Abbiamo i problemi più grandi e peggiori degli ultimi 70 anni, cioè dal dopoguerra in poi. Mai vissuta una congiuntura così forte che ha visto alternarsi la pandemia, la guerra, la crisi energetica e la crisi ambientale.
In quegli anni lontani c’era una coscienza collettiva molto forte da parte della politica. Al di là degli schieramenti o dei partiti, nonostante la forte contrapposizione ideologica. Tutti mettevano davanti il bene comune. In particolare, a San Marino, agli inizi degli anni ’50 si verificarono episodi di una dignità istituzionale, di cui si è perso totalmente l’esempio (vedi le vicende legate al famoso risarcimento dei danni da bombardamento). E c’era la miseria più nera.
Adesso la buona politica si fa fatica a vederla, la ricerca del consenso a tutti i costi porta ad accettare conseguenze che potrebbero rendere incurabili i tanti mali che si sono accumulati in tanti anni di politiche scellerate, che la crisi odierna unita alla volontà di trasparenza, hanno scoperchiato nella loro tragica evidenza.
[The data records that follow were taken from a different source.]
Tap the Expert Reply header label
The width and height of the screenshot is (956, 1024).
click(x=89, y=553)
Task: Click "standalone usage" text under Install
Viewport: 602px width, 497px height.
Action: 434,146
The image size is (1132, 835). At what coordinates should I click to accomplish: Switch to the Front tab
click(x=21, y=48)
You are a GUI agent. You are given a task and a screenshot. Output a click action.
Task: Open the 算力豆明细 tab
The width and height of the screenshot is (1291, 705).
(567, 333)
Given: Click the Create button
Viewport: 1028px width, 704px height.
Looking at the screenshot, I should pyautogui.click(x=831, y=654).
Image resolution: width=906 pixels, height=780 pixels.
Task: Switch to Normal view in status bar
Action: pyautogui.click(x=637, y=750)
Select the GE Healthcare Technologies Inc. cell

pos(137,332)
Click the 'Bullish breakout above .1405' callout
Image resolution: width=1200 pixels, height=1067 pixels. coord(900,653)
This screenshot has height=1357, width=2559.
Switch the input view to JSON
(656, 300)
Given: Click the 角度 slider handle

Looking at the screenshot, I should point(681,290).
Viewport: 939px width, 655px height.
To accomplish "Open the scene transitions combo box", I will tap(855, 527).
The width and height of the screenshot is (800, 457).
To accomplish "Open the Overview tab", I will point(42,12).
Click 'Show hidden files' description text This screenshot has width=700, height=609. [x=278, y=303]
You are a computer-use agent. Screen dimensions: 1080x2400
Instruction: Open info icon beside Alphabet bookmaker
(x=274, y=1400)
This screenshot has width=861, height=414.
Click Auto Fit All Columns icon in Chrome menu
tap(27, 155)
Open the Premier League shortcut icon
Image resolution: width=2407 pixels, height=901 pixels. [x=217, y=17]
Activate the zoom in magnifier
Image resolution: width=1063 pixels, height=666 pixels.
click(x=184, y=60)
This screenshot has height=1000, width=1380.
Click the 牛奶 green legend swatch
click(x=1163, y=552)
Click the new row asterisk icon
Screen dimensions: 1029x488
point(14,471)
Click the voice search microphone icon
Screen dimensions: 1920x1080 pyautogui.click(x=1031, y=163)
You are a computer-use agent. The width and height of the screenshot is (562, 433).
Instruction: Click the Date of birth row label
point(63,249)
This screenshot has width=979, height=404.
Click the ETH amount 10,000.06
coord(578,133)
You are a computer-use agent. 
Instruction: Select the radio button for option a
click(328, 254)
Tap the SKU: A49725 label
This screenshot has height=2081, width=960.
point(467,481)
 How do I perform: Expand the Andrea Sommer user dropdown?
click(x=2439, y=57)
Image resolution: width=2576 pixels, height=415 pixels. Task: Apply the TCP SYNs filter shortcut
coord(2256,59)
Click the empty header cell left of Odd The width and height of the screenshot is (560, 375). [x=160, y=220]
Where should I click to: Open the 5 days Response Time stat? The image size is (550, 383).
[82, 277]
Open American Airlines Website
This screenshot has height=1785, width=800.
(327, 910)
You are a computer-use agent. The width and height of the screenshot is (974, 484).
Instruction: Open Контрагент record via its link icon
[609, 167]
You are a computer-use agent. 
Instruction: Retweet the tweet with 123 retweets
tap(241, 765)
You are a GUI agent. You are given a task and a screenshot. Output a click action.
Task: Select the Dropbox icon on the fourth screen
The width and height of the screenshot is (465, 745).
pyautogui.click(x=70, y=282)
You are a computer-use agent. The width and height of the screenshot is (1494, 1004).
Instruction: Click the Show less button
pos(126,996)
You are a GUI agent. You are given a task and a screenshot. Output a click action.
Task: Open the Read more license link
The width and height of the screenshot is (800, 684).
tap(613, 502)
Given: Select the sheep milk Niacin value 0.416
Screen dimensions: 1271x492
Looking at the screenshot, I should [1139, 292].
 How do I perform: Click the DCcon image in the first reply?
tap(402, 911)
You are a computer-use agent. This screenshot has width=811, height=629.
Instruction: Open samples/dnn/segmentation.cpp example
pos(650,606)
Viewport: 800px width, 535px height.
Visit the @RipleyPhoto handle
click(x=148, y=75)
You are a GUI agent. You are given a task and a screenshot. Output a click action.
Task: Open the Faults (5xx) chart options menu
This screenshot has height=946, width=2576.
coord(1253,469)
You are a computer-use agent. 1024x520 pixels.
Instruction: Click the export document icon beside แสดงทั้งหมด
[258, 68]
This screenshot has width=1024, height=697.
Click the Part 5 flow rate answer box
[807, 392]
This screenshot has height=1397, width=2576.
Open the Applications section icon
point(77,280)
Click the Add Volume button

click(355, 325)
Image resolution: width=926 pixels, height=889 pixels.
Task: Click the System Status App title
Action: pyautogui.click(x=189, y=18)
L’attuale opposizione, fiancheggiata molto spesso da frange della maggioranza, agita il grande mare dell’ambiguità con ragionamenti che cercano il registro emotivo piuttosto che i contenuti reali e una presa di coscienza delle situazioni che, invece, richiederebbero ben altro dalla politica. Il rischio che corrono è che si trasformino in “venditori di pentole”. Venghino signori, venghino. Noi siamo più bravi di loro. Dimenticano, o sottovalutano, che gli attacchi personali, costruiti sulle fakes, sulle banalità, sulle semplici strumentalizzazioni politiche, quasi mai portano risultati. O meglio possono rivelarsi un boomerang.
Non siamo un’isola felice, nessuno può esserlo in questo contesto. Il fatto di essere piccoli può essere un vantaggio perché consente di intervenire più celermente su tutte le cose. Ma non siamo indipendenti, nel senso che dobbiamo comprare tutto fuori confine e, nelle scelte decisive abbiamo necessità di allinearci all’Italia e all’Europa. Vedi i vaccini, i green pass, la benzina, il gas, l’acqua, l’elettricità. Perfino la manodopera arriva da fuori confine, se vogliamo far lavorare le aziende. E anche i manager, i consulenti, i tecnici, perché ovviamente una popolazione così numericamente piccola non riesce ad esprimere tutte le specificità professionali di cui oggi hanno bisogno sia l’economia, sia la finanza, sia la politica. È possibile ritagliarsi ancora qualche privilegio (vedi l’elevato tenore degli stipendi medi e delle pensioni, vedi lo stato sociale, vedi il costo delle bollette, eccetera), ma sono cose si pagano. E soprattutto sono subordinate ad un vero interesse della politica nei confronti del cosiddetto “bene comune”. Questo è il punto centrale, il fulcro, che ogni tanto si perde di vista.
Facciamo un esempio attualissimo: il famoso “articolo della discordia” per via dei 10 milioni e passa, frutto delle confische, spariti dalla ex banca CIS. Chi ne sapeva qualcosa? Nessuno. Chi ha fatto emergere il “presunto reato” suscitando la giusta collera dei cittadini? Chi ha fatto emergere i mancati guadagni dell’ISS tramite le rivalse? Chi ha sollevato la questione Netco? Altri milioni spariti dalle casse pubbliche. E via di questo passo.
Ci voleva qualcuno che non avesse timore di opporsi al “pensiero unico” che tende a coprire le magagne e battersi perché certi fenomeni distorsivi arrivino in tribunale per la verifica delle responsabilità e non abbiano più a verificarsi. Ci voleva anche qualcuno che andasse a fare le riforme scomode, quelle che non piacciono alla gente e che non piacciono alla politica perché minano il consenso. Ma se c’è un interesse superiore, che riguarda tutto il Paese e il suo futuro prossimo venturo, allora bisogna farle. Anche sotto la minaccia di uno sciopero generale.
Questo è l’obiettivo della riforma delle pensioni, che non “rivoluziona”, siamo d’accordo, ma stabilizza il debito e non lo fa crescere in maniera esponenziale. È un obiettivo minimo? Forse no, viste le reazioni. Altrettanto dicasi per la riforma del lavoro, che cambia, migliora, semplifica le norme pre-esistenti. Certo che di fronte all’immobilismo di sistema a cui si è assistito per anni, tutto ciò dà fastidio.
Il problema non è essere pessimisti o meno. Le situazioni negative ci sono sempre state. La differenza è che adesso si fa fatica a fare finta di non vederle e a non agire di conseguenza, come se la priorità non fosse il bene comune. La democrazia è un sentiero, ha senso se siamo in tanti a percorrerlo.